» **Action item**: The lines from the first line of the entries through the line containing "Click the Betrag" are to be repeated exactly, with both of those lines included.

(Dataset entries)
▼▼▼

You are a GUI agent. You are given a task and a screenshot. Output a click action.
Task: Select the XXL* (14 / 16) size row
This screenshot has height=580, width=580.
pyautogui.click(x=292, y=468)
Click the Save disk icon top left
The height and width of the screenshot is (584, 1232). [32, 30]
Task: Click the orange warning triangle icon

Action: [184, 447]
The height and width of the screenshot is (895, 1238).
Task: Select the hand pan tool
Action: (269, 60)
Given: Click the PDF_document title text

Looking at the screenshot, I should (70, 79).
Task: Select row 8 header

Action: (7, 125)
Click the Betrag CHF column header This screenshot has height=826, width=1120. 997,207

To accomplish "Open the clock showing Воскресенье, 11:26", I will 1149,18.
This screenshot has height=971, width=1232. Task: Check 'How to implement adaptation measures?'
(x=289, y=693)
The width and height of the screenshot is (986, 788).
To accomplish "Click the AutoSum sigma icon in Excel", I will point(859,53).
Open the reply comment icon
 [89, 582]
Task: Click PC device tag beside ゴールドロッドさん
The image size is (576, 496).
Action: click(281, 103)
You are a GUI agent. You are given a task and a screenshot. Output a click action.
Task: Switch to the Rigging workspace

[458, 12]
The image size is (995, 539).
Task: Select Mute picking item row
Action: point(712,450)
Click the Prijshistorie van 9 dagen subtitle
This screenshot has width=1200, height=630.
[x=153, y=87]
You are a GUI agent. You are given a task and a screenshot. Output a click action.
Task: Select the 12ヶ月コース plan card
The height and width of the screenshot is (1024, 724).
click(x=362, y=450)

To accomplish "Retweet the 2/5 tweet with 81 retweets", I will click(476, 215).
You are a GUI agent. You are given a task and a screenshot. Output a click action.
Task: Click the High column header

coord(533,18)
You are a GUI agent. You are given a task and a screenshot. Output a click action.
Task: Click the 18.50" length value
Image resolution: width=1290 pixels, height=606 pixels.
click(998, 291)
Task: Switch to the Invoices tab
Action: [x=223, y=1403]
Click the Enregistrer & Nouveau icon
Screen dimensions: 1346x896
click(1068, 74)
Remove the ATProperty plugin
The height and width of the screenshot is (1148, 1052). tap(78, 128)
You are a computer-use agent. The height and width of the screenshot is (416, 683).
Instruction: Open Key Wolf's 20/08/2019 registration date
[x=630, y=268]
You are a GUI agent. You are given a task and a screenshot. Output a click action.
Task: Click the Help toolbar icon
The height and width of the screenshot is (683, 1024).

▲▲▲

» **Answer to this exercise**:
You are a GUI agent. You are given a task and a screenshot. Output a click action.
Task: Select the XXL* (14 / 16) size row
This screenshot has height=580, width=580.
pyautogui.click(x=292, y=468)
Click the Save disk icon top left
The height and width of the screenshot is (584, 1232). [32, 30]
Task: Click the orange warning triangle icon

Action: [184, 447]
The height and width of the screenshot is (895, 1238).
Task: Select the hand pan tool
Action: (269, 60)
Given: Click the PDF_document title text

Looking at the screenshot, I should (70, 79).
Task: Select row 8 header

Action: (7, 125)
Click the Betrag CHF column header This screenshot has height=826, width=1120. 997,207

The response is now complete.